A few reasons. First, the pandemic and accompanying learning loss has added pressure on teachers to get students caught up. This has caused the standards for earning grades to drop.

Second is the growing and pervasive view that objective standards for reading, writing, math, and science are discriminatory and thus must be adjusted by the teacher to make them “fair.”

The result is that an ‘A’ for one student can look very different from an ‘A’ given to another.

Finally, in public schools in particular, the performance and ability levels of many students are so low that more than half would be failing if not for the fudging, winking, and unlimited and alternative opportunities to raise their grades.

None of these reasons are justifiable. In fact, lowering standards for any reason and for any student is not only wrong and dishonest, but it’s also terrible for students.

Here’s why:

1. They can’t hide.

The bill will eventually come due. A person can only fake what is falsely written down on paper for so long. Maybe it comes the first month of college when they realize they don’t have the skills to make through one semester.

Maybe it comes when they can’t pass a basic reading or writing exam for their desired career or don’t have the work ethic to keep a job. Maybe it’s when they find themselves in a dank apartment contemplating a criminal act.

One day, inevitably, reality will smack them in the face.

2. They believe the lie.

Most students aren’t sophisticated enough to realize that their ‘A’ isn’t close to the ‘A’ of the student across town, a decade past, or even in their own class.

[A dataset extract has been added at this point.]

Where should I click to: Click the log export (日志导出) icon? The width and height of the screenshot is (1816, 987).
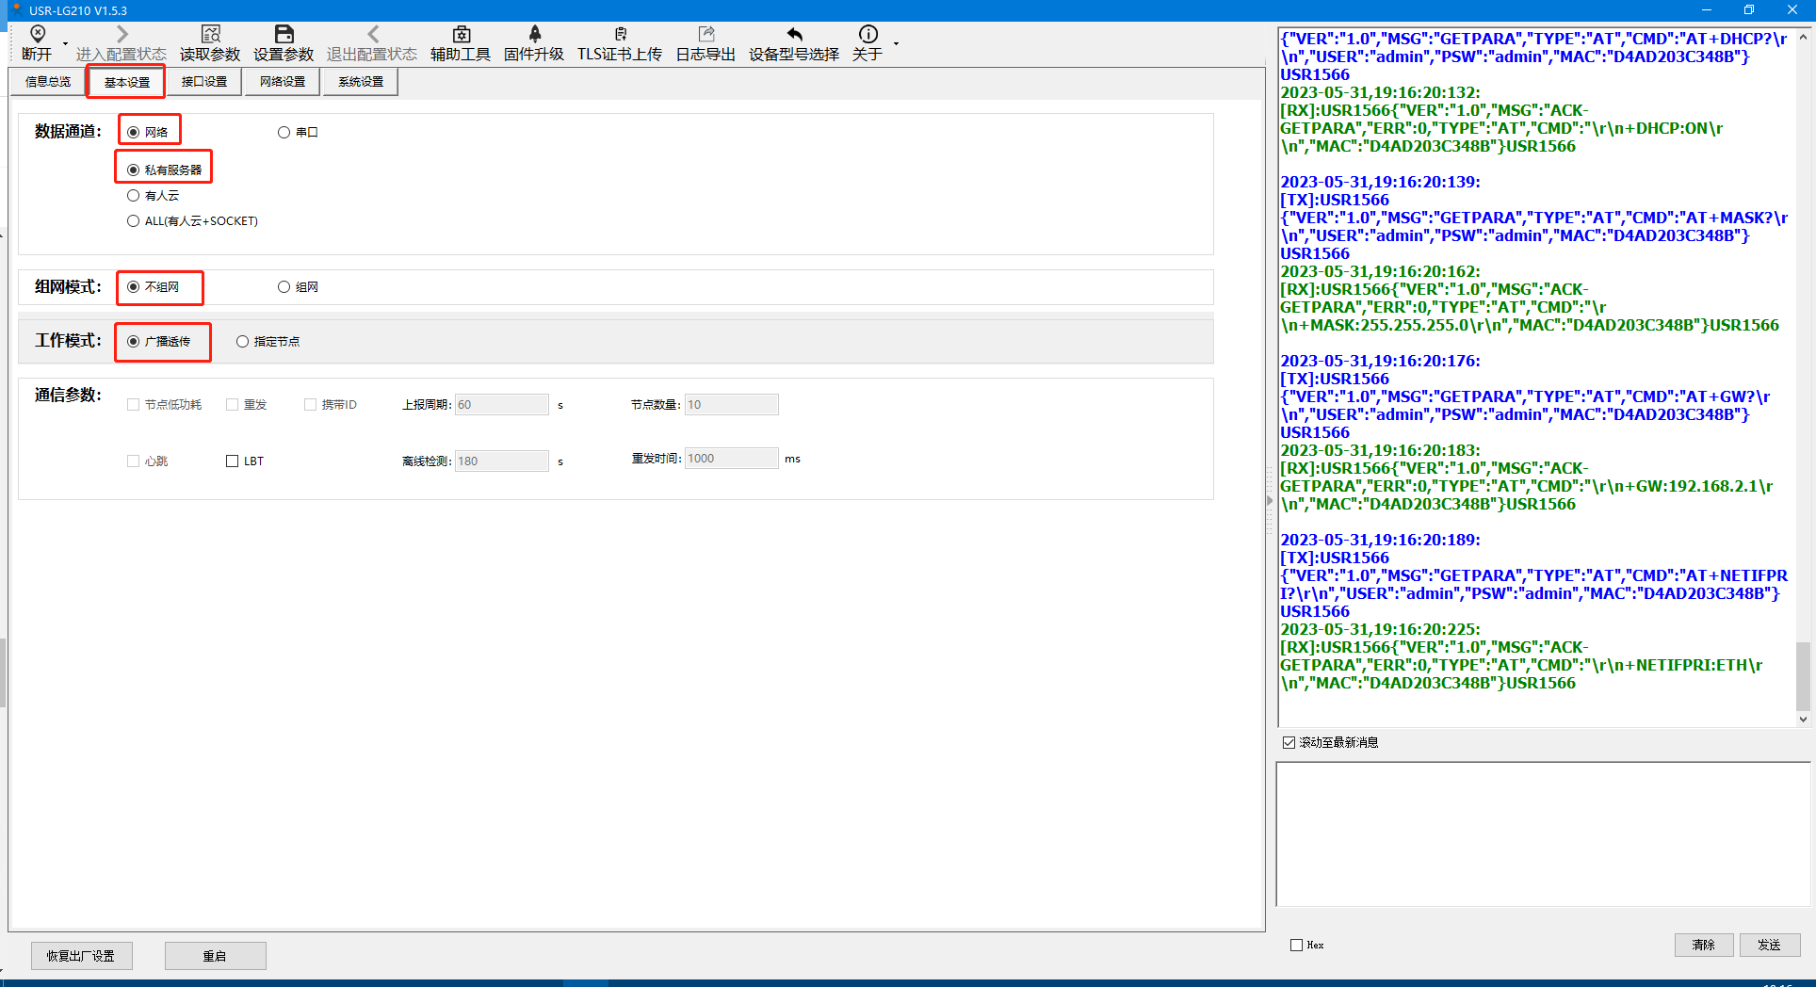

They’re so pumped full of praise and phony appraisal of their abilities that when the truth sets in it’s devastating. Their whole world is upended. Their dreams die.

And without past failures, accountability, and real-world maturity and understanding of their strengths and weaknesses, they can’t overcome it. They have no wellspring of fortitude to dip into and reverse course.

3. They learn nothing.

The result of inflated grades is that they learn nothing, or very little, academically. This is bad enough. But the biggest sin is that they don’t know how far down in the hole they are. It’s sad to watch them so unconcerned and unaware.

They also don’t know what they’re capable of deep inside. How could they? They’ve not been challenged enough, overcome enough, or faced with reality early enough to do something about it.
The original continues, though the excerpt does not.